● **Exercise instructions**:
a – Repeat the passage on Mussolini and the Church word for word, from "The only serious" to "its leadership positions.".
b – Pick up the passage on Mussolini and the Catholic Church after its last sentence and keep writing it.

● **Source excerpt**:
Mussolini also used tax money to pay for the salaries of the clergy and the repair of church buildings. When you pay for something, of course, you own it; the treaty made it clear that the Church could not appoint a bishop without advance approval of the Italian government. This power was critical in Mussolini’s eyes. “In the Italian State,” he bragged, “the Church is not sovereign, it is not even free.”
The only serious dispute after the signing of the Treaty involved Catholic Action, the network of labor and youth organizations maintained by the Church in its effort to permeate every sphere of human activity with Catholic thinking. Mussolini, though wanted Italians to think like Fascists, not like Catholics, and sicced his goons onto Catholic Action offices, meetings, and processions. After resisting for a time, the Church finally knuckled under; Catholic Action agreed to stop pursuing trade union or other political ends and limit itself strictly to religious devotions, while removing opponents of Fascism from its leadership positions.

● **Dataset excerpt**:
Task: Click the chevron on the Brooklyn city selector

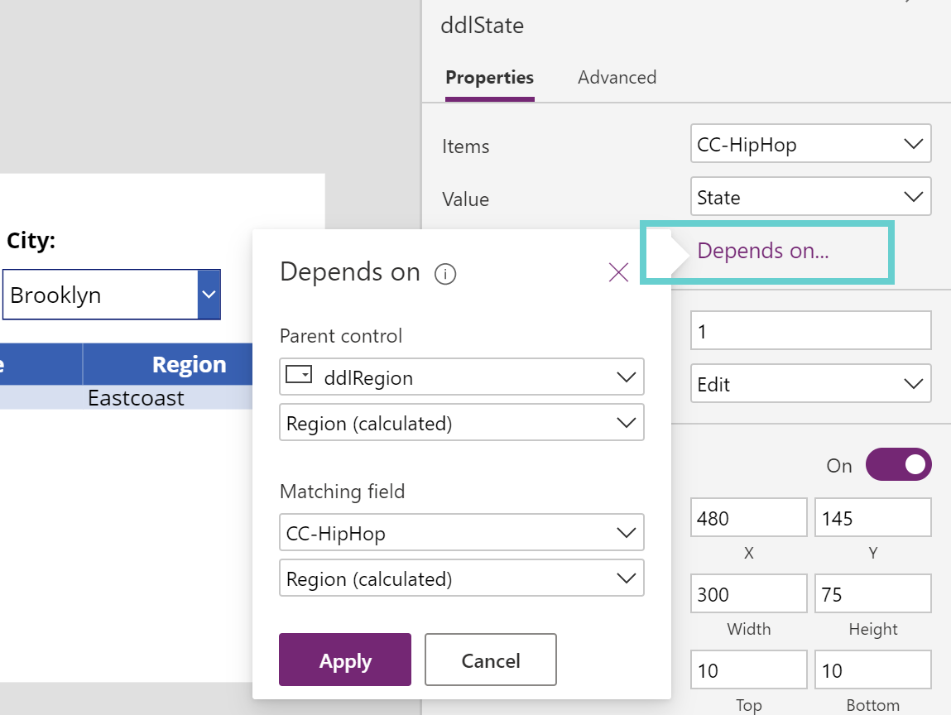Action: [209, 295]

● **Per-task outputs**:
a –
The only serious dispute after the signing of the Treaty involved Catholic Action, the network of labor and youth organizations maintained by the Church in its effort to permeate every sphere of human activity with Catholic thinking. Mussolini, though wanted Italians to think like Fascists, not like Catholics, and sicced his goons onto Catholic Action offices, meetings, and processions. After resisting for a time, the Church finally knuckled under; Catholic Action agreed to stop pursuing trade union or other political ends and limit itself strictly to religious devotions, while removing opponents of Fascism from its leadership positions.

b –
The Church was amply rewarded for its docility. The Freemasons, the principal organization advocating separation of Church and State, was formally abolished and over a hundred Masonic officials were informally assassinated. Protestantism had never been prominent in Italy, but the 135,000 Protestants who spoiled Italy’s absolute religious unity were monitored, harassed, and systematically prevented from proselytizing. The American Catholic Monsignor Ryan cited these policies as a shining example of “Truth having rights, and error none.” Or as the Pope put it in 1932, “In this conflict, there is really question of the fundamental problem of the universe and of the most important decision proposed to man’s free will. For God or against God: this once more is the alternative that shall decide the destinies of all mankind in politics, in finance, in morals, in the sciences and arts, in the State, in civil and domestic society.”
Dictatorship only works when the public reveres the dictator. In Italy and around the world, the Catholic Church did everything it could to promote that reverence. The Pope called Mussolini “the man sent by Providence,” and the Cardinal of Milan referred to him as “the new Constantine.” The Bishop of Cleveland called him the “Man of Destiny,” and Cardinal O’Connell of Boston, who received a high Fascist decoration, exalted him as “a genius in the field of government, given to Italy by God.” Catholic newspapers filled their pages with official propaganda against democracy and praise for the Italian warlike spirit, reminding the faithful that Jesus himself had said “I have not come to bring peace, but a sword.” Fascism permeated Italian religious life down to the smallest detail: the protocol of Catholic processions was modified to match that of Fascist parades, Catholic publications displayed the year of the regime alongside that of the Christian era, and virtually every bishop’s pronouncement and sermon recited obsequious praise for the Duce, not just as a head of government but as a pioneer of civilization’s renewal.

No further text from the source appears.